[Dataset items]
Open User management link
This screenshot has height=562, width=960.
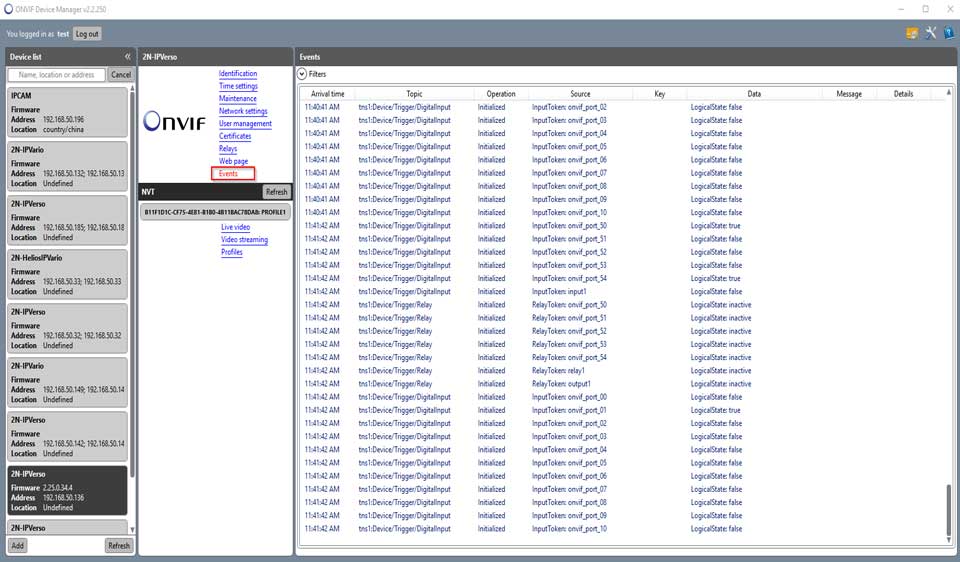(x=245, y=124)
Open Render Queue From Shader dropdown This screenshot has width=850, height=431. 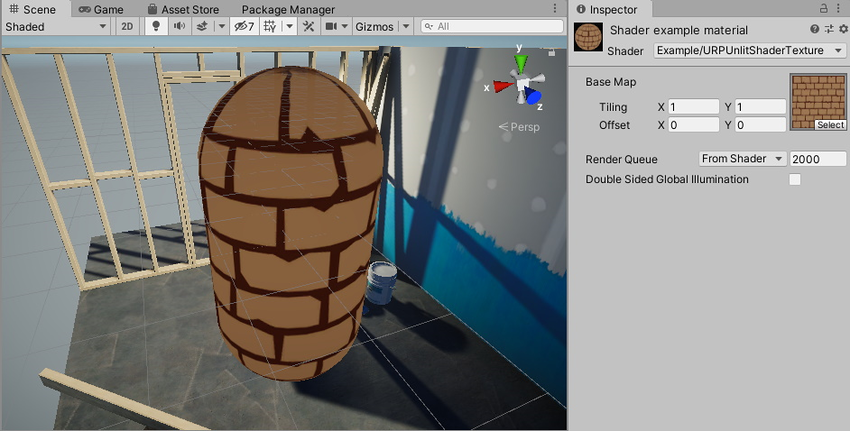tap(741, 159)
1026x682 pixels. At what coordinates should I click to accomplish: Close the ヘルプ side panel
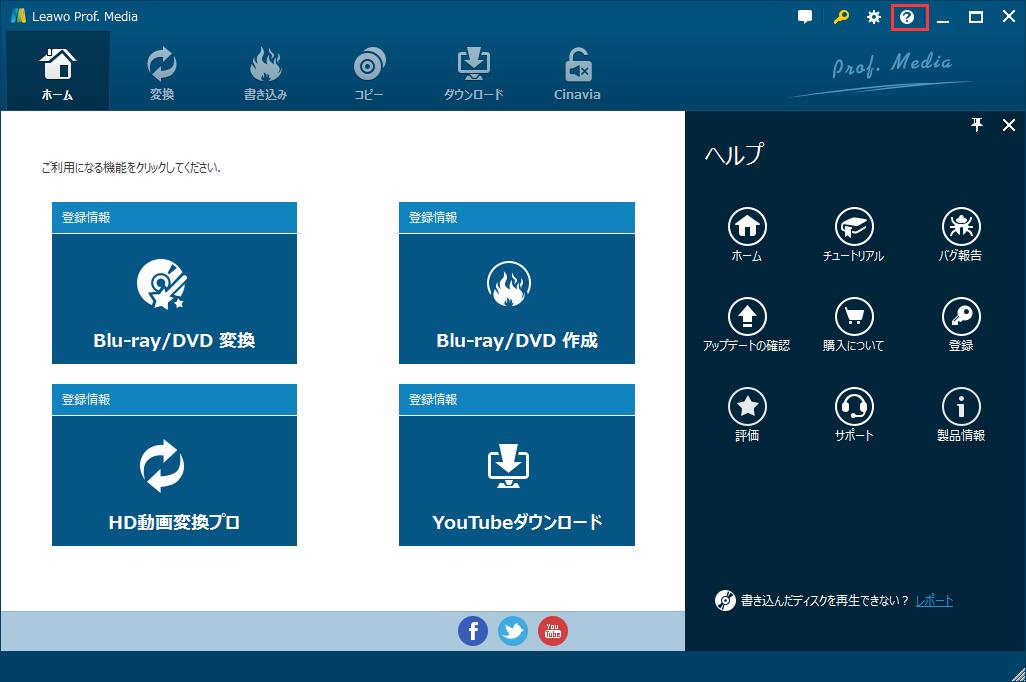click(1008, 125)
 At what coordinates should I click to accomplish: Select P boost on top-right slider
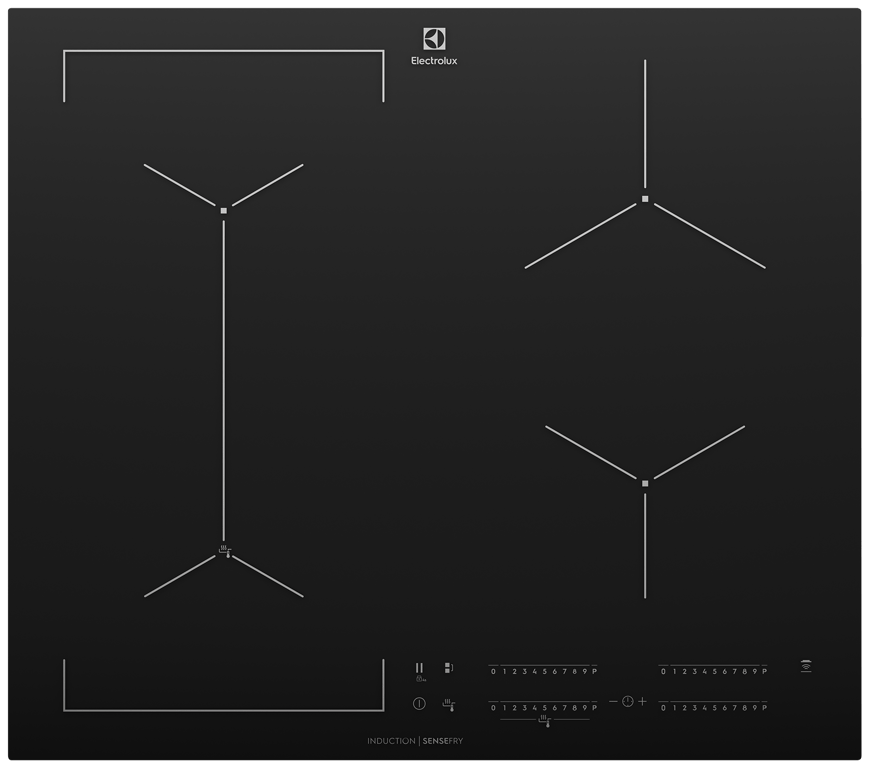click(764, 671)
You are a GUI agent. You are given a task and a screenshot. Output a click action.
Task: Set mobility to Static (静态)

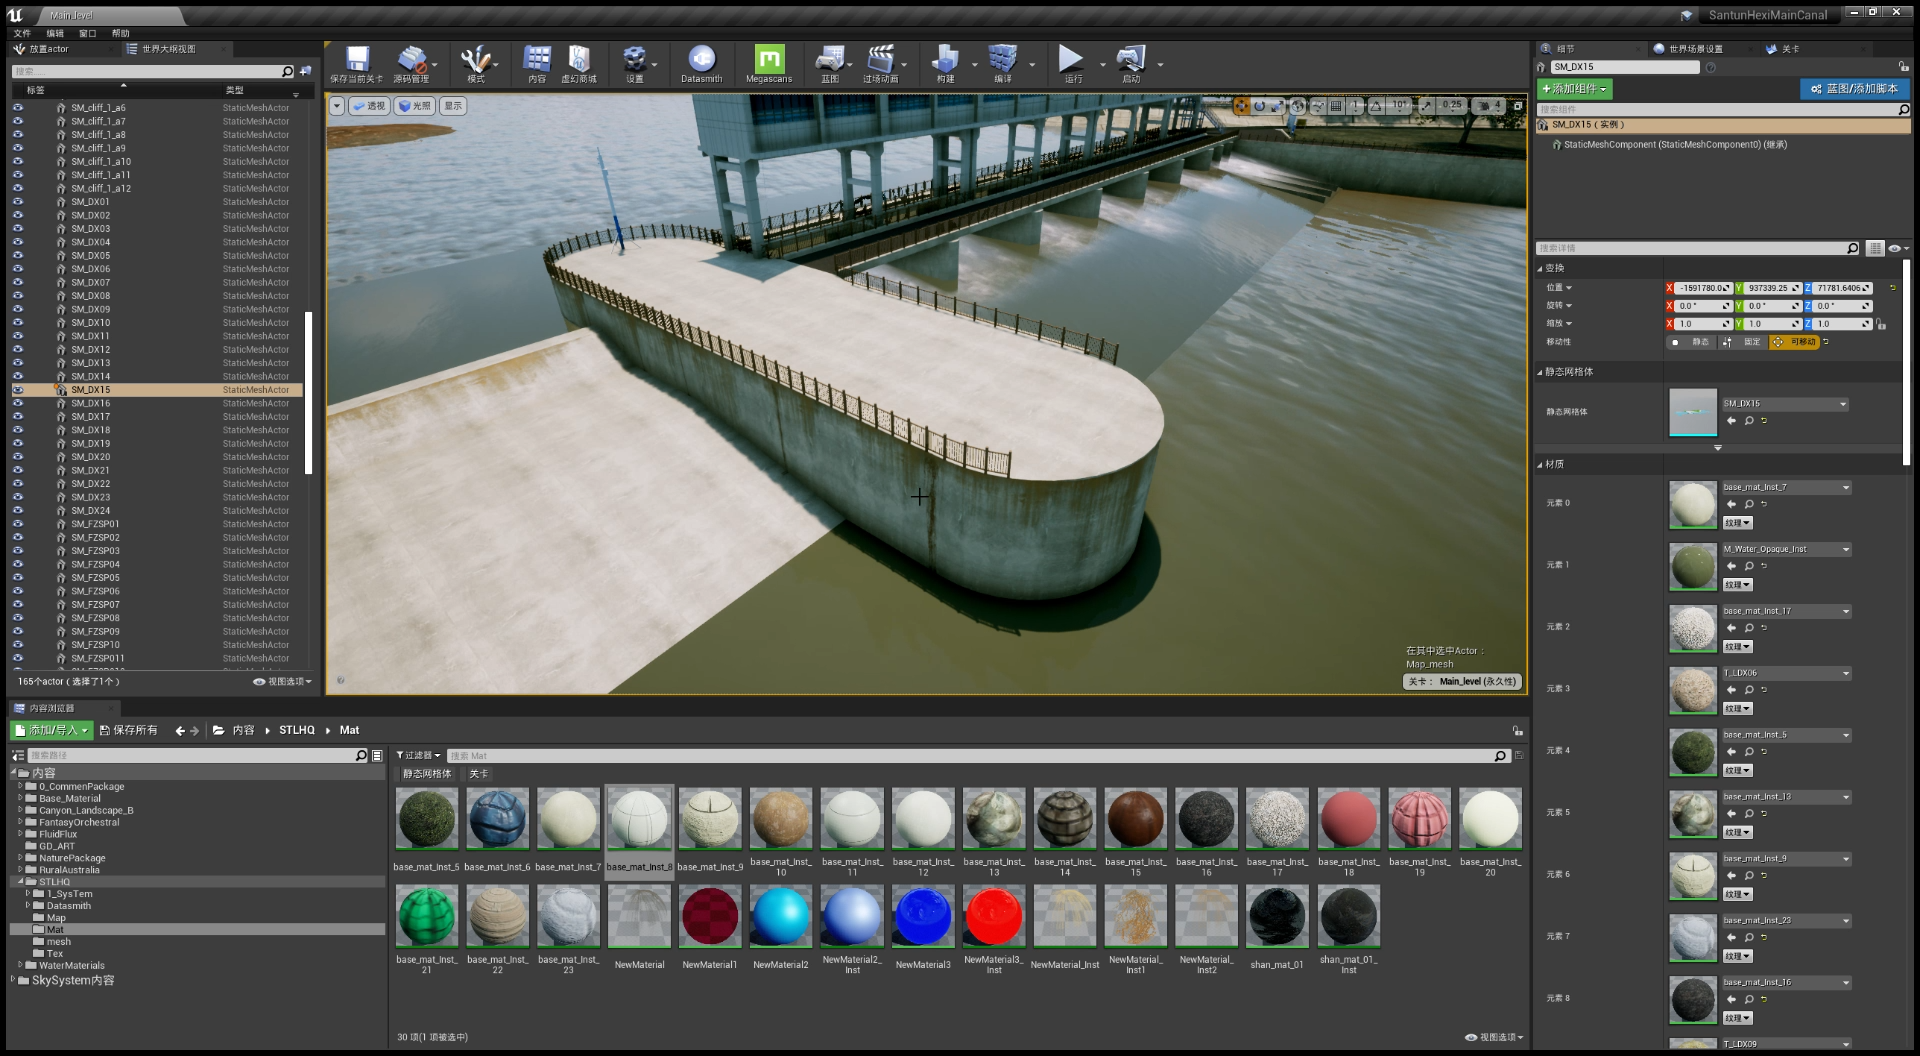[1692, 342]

> Short problem
Please add 80 to every coordinate in the answers of the entries from the line holding "At what coordinates should I click to accomplish: Select" through the end of the entries, inclusive. Give those lines again with their requests, leaving the pictures out.

> Solution for this exercise
 At what coordinates should I click to accomplish: Select P boost on top-right slider
click(844, 751)
You are a GUI agent. You are given a task and a screenshot. Output a click action.
Task: Set mobility to Static (静态)

[1772, 422]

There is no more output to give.